Brazil’s Campos Neto: not the time for experiments, but to improve credibility

(Reuters) – Brazilian central bank governor Roberto Campos Neto said on Tuesday the country is not at a moment when “it would be good to experiment” on monetary policy, reinforcing that raising the inflation target would not give policymakers flexibility.

Speaking at an event hosted by BTG Pactual, he reiterated that the tool of monetary policy is the interest rate, not the inflation target, amid speculation about increasing inflation targets following appeals from President Luiz Inacio Lula da Silva.

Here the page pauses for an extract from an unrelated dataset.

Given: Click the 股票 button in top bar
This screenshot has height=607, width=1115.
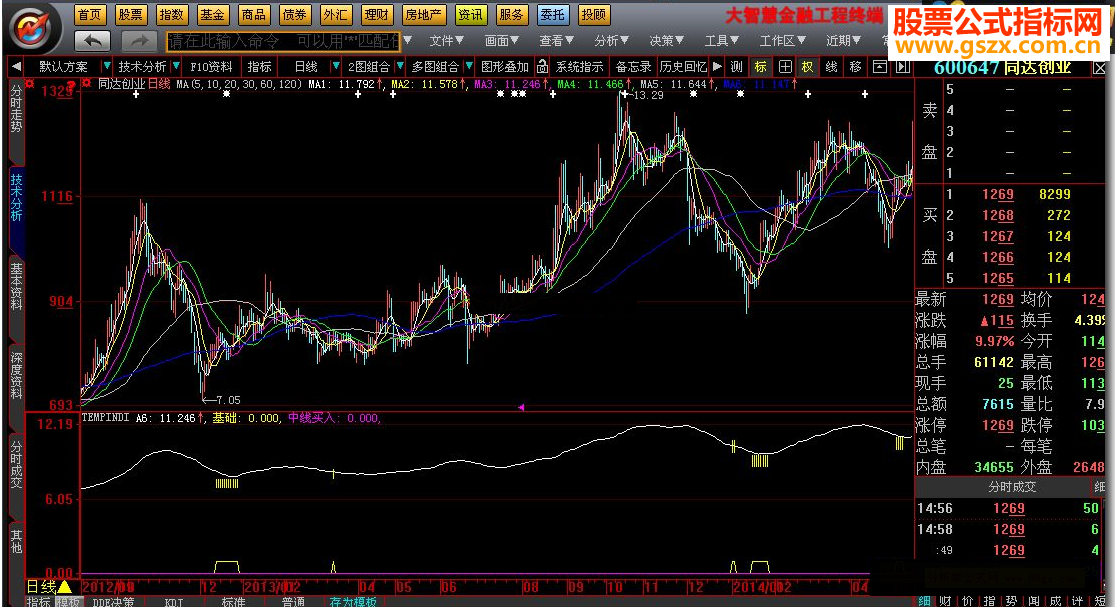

Asked whether the issue would be addressed at Thursday’s meeting of the National Monetary Council, Brazil’s highest economic policy body, he said that it would be necessary to wait and see.

The council is comprised of the finance minister, planning minister, and the central bank governor, so the federal government has two of three votes, a design Campos Neto said he agreed with.

The central bank chief stated that increasing the inflation target to gain flexibility in monetary policy would actually have the opposite effect by making agents adjust their inflation expectations upwards.

“The target in several Latin American countries is 3%,” he said.

This year’s inflation target is 3.25%, falling to 3% in 2024 and 2025, with a tolerance of 1.5 percentage points up or down.

Leftist Lula has said that Brazil should pursue its own inflation pattern, instead of replicating what he called the European model, having recently suggested a target of 4.5% as it has been in the past.

Campos Neto also dismissed calls by government economists and political allies to lower the country’s interest rate, which is currently at a six-year high of 13.75%, saying that attempts to reduce the short-term interest rate without credibility would result in a steepening of the yield curve.

He warned that strategies to control the yield curve have a “limited life,” as seen in the case of Turkey, and would force the government to finance its debt increasingly in the short term, which would be “terrible.”

Instead, Campos Neto emphasized the need to focus on improving credibility to attract foreign investment, saying that “this is not the time to think about experimenting.”